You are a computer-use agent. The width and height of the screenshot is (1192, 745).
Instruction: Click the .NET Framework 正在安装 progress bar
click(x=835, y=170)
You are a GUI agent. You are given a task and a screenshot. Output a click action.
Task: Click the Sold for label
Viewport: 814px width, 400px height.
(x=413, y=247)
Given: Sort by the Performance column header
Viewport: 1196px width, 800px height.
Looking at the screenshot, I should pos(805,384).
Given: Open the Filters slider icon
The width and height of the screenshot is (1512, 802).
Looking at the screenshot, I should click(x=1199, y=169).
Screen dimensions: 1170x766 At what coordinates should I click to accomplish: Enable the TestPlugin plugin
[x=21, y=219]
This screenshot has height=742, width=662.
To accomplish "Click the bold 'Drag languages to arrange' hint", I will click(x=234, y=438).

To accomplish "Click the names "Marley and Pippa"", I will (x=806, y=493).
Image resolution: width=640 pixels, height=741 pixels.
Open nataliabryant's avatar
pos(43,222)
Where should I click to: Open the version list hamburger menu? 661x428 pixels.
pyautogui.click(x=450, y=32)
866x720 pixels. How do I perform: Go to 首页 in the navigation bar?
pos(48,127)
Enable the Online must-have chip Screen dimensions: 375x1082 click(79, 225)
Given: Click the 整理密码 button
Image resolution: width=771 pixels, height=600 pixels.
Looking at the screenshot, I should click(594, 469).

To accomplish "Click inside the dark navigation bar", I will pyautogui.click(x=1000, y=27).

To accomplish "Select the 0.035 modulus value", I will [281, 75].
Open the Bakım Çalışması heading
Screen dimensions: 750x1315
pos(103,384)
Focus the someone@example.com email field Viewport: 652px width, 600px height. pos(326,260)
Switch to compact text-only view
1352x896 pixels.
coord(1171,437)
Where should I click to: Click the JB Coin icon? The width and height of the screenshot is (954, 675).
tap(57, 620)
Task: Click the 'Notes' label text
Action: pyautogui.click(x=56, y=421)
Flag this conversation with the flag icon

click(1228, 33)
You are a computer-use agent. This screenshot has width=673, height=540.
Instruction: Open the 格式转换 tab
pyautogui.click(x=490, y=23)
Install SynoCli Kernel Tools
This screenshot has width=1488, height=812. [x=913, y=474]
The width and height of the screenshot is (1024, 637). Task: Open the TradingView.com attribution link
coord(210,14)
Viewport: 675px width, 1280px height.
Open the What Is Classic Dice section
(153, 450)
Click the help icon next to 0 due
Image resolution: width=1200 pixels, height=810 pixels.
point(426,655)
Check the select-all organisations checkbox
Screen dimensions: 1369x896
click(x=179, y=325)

+++

▶ [What the task asks] Copy out the whole listing above line for line, with no changes.

▶ [Written solution]
You are a computer-use agent. The width and height of the screenshot is (1192, 745).
Instruction: Click the .NET Framework 正在安装 progress bar
click(x=835, y=170)
You are a GUI agent. You are given a task and a screenshot. Output a click action.
Task: Click the Sold for label
Viewport: 814px width, 400px height.
(x=413, y=247)
Given: Sort by the Performance column header
Viewport: 1196px width, 800px height.
Looking at the screenshot, I should pos(805,384).
Given: Open the Filters slider icon
The width and height of the screenshot is (1512, 802).
Looking at the screenshot, I should click(x=1199, y=169).
Screen dimensions: 1170x766 At what coordinates should I click to accomplish: Enable the TestPlugin plugin
[x=21, y=219]
This screenshot has height=742, width=662.
To accomplish "Click the bold 'Drag languages to arrange' hint", I will click(x=234, y=438).

To accomplish "Click the names "Marley and Pippa"", I will (x=806, y=493).
Image resolution: width=640 pixels, height=741 pixels.
Open nataliabryant's avatar
pos(43,222)
Where should I click to: Open the version list hamburger menu? 661x428 pixels.
pyautogui.click(x=450, y=32)
866x720 pixels. How do I perform: Go to 首页 in the navigation bar?
pos(48,127)
Enable the Online must-have chip Screen dimensions: 375x1082 click(79, 225)
Given: Click the 整理密码 button
Image resolution: width=771 pixels, height=600 pixels.
Looking at the screenshot, I should click(594, 469).

To accomplish "Click inside the dark navigation bar", I will pyautogui.click(x=1000, y=27).

To accomplish "Select the 0.035 modulus value", I will [281, 75].
Open the Bakım Çalışması heading
Screen dimensions: 750x1315
pos(103,384)
Focus the someone@example.com email field Viewport: 652px width, 600px height. pos(326,260)
Switch to compact text-only view
1352x896 pixels.
coord(1171,437)
Where should I click to: Click the JB Coin icon? The width and height of the screenshot is (954, 675).
tap(57, 620)
Task: Click the 'Notes' label text
Action: pyautogui.click(x=56, y=421)
Flag this conversation with the flag icon

click(1228, 33)
You are a computer-use agent. This screenshot has width=673, height=540.
Instruction: Open the 格式转换 tab
pyautogui.click(x=490, y=23)
Install SynoCli Kernel Tools
This screenshot has width=1488, height=812. [x=913, y=474]
The width and height of the screenshot is (1024, 637). Task: Open the TradingView.com attribution link
coord(210,14)
Viewport: 675px width, 1280px height.
Open the What Is Classic Dice section
(153, 450)
Click the help icon next to 0 due
Image resolution: width=1200 pixels, height=810 pixels.
point(426,655)
Check the select-all organisations checkbox
Screen dimensions: 1369x896
click(x=179, y=325)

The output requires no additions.